On 02/16/2012 12:25 PM, Will Drewry wrote:
I agree :) BPF being a 32-bit creature introduced some edge cases. I has started with a union { u32 args32[6]; u64 args64[6]; } This was somewhat derailed by CONFIG_COMPAT behavior where syscall_get_arguments always writes to argument of register width -- not bad, just irritating (since a copy isn't strictly necessary nor actually done in the patch). Also, Indan pointed out that while BPF programs expect constants in the machine-local endian layout, any consumers would need to change how they accessed the arguments across big/little endian machines since a load of the low-order bits would vary.

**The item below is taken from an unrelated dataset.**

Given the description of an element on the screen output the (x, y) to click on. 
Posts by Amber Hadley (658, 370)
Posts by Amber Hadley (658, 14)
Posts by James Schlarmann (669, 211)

In a second pass, I attempted to resolve this like aio_abi.h: union { struct { u32 ENDIAN_SWAP(lo32, hi32); }; u64 arg64; } args[6]; It wasn't clear that this actually made matters better (though it did mean syscall_get_arguments() could write directly to arg64). Usings offsetof() in the user program would be fine, but any offsets set another way would be invalid. At that point, I moved to Indan's proposal to stabilize low order and high order offsets -- what is in the patch series. Now a BPF program can reliably index into the low bits of an argument and into the high bits without endianness changing the filter program structure. I don't feel strongly about any given data layout, and this one seems to balance the 32-bit-ness of BPF and the impact that has on endianness. I'm happy to hear alternatives that might be more aesthetically pleasing :)
I would have to say I think native endian is probably the sane thing still, out of several bad alternatives. Certainly splitting the high and low halves of arguments is insane.
The other thing that you really need in addition to system call number is ABI identifier, since a syscall number may mean different things for different entry points. For example, on x86-64 system call number 4 is write() if called via int $0x80 but stat() if called via syscall64. This is a local property of the system call, not a global per process.